## Task description
Turn the material into a numbered list, starting at the line containing "Given: Maximize the" and ending with the line containing "Looking at the". Leave out any blank lines.

::: Material provided

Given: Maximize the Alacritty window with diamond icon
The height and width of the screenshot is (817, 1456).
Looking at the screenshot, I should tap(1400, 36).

::::::
::: Material provided

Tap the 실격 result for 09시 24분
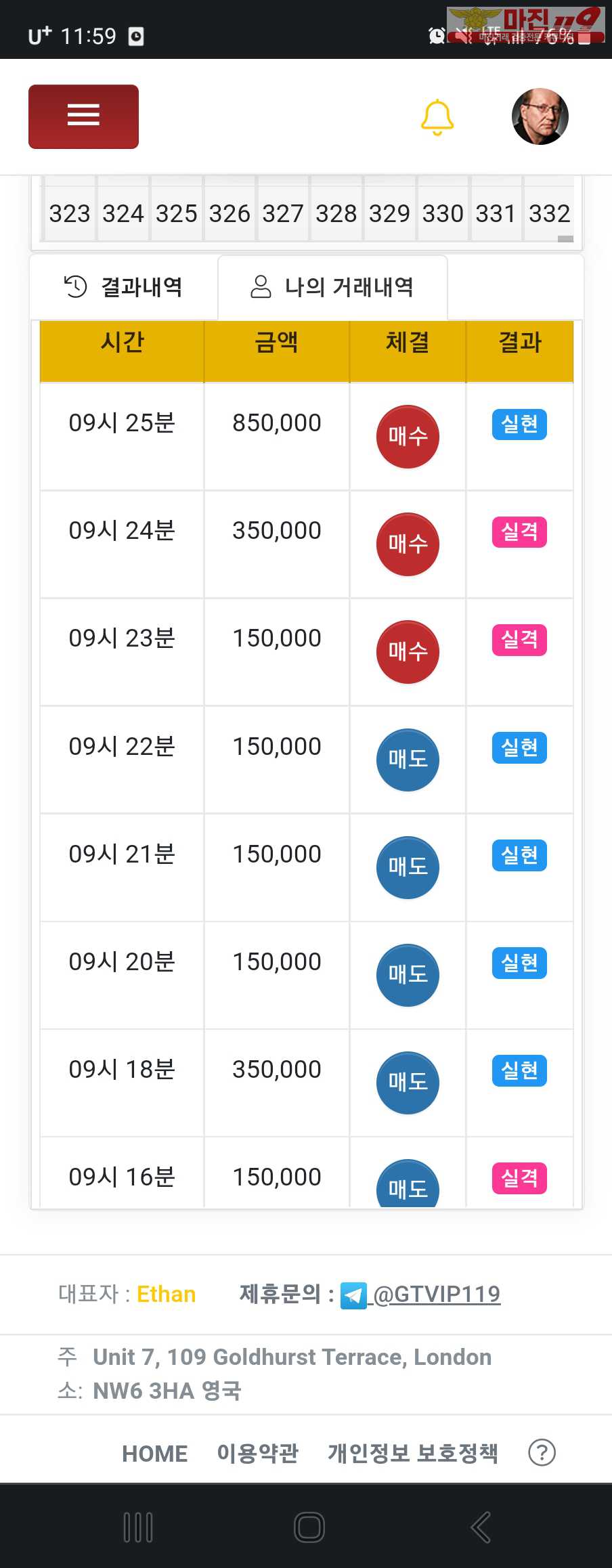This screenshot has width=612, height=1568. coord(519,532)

::::::

## Solution for this exercise
1. Given: Maximize the Alacritty window with diamond icon
2. The height and width of the screenshot is (817, 1456).
3. Looking at the screenshot, I should tap(1400, 36).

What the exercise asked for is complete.